> Problem statement:
Report how many lines of the listing below contain the string "button", giving only the number.

> Supplied data:
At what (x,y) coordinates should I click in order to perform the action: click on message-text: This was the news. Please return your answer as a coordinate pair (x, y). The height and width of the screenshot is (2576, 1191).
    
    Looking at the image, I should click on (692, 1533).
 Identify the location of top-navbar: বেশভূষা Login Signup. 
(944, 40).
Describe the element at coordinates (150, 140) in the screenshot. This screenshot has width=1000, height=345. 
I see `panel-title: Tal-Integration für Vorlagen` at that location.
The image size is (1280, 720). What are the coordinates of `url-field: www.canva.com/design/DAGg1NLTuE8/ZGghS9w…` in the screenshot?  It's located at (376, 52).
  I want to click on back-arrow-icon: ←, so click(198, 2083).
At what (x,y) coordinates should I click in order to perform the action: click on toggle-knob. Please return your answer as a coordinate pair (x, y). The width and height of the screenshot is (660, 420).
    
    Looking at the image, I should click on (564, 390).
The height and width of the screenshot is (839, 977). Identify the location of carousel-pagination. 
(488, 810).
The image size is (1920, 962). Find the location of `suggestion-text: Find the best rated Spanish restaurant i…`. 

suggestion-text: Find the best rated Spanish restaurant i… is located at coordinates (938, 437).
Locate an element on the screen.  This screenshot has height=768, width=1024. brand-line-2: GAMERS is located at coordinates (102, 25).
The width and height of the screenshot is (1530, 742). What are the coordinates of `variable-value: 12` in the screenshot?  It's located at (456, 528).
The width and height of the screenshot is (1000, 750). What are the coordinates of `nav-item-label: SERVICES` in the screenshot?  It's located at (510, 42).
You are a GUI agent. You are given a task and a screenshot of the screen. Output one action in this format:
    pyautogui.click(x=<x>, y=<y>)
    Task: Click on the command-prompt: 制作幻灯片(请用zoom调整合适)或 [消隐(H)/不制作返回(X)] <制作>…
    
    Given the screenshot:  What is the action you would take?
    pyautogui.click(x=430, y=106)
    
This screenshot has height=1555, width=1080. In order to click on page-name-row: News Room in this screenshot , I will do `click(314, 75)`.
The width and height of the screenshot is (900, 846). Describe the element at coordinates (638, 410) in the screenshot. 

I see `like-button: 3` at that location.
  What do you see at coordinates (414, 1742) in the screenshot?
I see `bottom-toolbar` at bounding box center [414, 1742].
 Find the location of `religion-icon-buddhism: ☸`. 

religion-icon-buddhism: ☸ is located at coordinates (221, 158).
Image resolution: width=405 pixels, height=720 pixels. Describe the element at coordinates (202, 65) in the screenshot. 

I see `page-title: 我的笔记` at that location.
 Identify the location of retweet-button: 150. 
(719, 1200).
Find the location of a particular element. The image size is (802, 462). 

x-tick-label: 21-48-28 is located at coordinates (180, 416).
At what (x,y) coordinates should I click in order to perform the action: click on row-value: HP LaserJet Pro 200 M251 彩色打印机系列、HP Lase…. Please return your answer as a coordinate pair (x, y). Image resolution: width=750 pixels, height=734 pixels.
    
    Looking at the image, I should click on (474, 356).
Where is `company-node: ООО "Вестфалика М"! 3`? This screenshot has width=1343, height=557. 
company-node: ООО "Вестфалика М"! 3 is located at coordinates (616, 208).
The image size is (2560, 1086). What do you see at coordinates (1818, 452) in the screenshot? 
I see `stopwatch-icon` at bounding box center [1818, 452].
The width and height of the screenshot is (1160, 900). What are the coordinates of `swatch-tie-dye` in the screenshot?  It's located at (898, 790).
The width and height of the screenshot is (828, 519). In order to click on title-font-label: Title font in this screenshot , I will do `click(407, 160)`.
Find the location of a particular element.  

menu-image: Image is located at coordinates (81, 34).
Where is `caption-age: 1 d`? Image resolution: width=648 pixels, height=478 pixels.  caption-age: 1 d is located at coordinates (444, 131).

> Task solution:
2